Work required -
Please count the lines in the entries below that contain the string "order", treating uppercase and lowercase as different, and reply with only the number.
-- -- --
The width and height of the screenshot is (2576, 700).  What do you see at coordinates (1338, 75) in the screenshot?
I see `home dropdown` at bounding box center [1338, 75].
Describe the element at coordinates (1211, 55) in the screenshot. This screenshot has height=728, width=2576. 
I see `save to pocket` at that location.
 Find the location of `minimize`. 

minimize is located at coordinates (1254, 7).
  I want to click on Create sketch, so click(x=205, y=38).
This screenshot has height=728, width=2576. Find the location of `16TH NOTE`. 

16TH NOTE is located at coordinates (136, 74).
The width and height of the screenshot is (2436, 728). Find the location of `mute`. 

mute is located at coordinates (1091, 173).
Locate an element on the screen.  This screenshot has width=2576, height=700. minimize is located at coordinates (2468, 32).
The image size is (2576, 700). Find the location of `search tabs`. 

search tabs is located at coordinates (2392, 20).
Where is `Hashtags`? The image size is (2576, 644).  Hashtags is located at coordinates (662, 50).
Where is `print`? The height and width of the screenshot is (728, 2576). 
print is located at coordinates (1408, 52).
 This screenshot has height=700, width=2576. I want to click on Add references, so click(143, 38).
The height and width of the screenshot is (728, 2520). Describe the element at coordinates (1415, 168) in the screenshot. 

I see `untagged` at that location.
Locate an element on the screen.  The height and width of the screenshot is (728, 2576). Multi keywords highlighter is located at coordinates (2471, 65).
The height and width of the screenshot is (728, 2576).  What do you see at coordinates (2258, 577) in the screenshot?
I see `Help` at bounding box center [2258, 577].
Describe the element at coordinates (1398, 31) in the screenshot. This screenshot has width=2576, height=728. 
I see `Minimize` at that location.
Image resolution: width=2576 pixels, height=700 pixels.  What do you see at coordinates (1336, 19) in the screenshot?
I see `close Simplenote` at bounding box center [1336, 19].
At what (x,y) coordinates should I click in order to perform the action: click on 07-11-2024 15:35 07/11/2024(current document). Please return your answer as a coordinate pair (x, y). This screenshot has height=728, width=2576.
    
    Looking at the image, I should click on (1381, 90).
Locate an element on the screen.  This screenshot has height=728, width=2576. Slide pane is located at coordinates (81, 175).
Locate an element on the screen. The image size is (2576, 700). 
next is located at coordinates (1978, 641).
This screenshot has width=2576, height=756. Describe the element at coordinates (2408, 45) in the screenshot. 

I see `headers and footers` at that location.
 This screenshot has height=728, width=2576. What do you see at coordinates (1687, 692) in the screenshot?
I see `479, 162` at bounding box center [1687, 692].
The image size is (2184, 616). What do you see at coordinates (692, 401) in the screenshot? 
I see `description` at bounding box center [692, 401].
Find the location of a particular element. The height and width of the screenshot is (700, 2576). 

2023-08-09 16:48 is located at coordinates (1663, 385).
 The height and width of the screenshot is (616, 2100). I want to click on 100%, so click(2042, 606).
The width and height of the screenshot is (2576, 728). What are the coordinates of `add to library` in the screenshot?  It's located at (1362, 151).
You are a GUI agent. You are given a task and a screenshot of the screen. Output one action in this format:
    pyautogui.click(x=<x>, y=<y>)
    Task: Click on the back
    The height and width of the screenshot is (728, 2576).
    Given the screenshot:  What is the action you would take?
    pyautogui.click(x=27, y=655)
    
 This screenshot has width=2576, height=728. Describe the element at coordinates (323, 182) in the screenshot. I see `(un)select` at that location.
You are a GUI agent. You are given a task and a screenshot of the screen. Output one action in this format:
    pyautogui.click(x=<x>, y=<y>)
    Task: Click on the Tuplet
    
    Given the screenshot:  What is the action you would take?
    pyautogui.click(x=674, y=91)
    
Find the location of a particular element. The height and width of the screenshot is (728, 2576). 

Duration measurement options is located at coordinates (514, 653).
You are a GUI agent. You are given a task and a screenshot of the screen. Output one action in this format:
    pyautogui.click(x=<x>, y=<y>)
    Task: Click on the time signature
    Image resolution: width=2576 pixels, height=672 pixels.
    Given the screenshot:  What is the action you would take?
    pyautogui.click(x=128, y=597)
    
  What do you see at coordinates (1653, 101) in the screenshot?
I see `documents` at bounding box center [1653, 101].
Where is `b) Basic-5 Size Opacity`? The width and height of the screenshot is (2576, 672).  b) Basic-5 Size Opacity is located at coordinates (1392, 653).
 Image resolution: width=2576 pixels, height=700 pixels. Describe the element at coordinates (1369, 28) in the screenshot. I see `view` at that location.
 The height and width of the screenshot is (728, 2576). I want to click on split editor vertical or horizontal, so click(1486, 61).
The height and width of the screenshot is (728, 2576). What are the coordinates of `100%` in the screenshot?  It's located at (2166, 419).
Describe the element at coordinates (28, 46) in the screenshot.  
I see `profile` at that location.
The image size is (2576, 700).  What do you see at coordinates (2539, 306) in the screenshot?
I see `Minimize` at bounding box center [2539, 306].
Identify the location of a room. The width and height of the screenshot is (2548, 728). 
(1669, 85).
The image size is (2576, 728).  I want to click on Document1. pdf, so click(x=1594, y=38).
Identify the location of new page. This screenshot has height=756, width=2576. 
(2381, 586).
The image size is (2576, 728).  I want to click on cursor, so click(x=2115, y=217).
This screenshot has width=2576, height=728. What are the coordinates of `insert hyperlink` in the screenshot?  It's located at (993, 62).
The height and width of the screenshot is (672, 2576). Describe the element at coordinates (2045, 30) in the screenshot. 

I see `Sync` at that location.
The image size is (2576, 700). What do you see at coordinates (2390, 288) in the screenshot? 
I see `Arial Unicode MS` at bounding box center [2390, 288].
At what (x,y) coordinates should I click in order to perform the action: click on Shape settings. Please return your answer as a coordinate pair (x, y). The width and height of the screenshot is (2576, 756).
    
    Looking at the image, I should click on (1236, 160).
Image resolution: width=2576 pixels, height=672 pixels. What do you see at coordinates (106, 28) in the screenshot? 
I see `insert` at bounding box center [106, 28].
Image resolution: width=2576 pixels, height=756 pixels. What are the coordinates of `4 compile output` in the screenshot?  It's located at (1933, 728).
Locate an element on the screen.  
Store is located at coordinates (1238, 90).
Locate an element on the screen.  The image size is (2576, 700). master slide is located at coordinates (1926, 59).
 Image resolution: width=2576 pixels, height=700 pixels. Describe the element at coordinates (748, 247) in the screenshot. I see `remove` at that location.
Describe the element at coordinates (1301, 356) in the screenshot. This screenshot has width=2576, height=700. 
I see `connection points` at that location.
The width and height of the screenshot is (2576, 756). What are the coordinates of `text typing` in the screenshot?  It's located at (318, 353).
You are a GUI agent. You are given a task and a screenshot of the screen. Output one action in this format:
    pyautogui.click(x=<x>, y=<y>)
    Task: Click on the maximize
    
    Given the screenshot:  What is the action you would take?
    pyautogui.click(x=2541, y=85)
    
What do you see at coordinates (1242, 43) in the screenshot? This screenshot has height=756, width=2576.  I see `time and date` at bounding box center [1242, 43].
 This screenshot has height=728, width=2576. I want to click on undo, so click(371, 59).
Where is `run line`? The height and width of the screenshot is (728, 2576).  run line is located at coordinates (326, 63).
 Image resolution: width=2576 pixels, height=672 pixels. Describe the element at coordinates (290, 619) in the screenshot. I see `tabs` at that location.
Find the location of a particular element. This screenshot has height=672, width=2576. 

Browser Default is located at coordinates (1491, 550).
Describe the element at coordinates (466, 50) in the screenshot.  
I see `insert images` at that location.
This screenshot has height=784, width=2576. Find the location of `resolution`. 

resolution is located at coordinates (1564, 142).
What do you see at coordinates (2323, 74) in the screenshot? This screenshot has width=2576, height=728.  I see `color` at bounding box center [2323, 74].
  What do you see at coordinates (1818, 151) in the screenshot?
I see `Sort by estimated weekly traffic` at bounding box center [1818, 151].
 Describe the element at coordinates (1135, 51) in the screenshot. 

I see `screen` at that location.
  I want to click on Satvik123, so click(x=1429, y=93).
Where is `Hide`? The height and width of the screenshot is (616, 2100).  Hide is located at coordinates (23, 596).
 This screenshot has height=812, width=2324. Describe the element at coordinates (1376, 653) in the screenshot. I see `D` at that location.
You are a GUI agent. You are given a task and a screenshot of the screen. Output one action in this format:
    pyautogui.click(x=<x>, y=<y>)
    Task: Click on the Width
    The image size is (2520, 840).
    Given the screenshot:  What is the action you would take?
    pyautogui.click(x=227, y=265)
-- -- --
Answer to the task -
2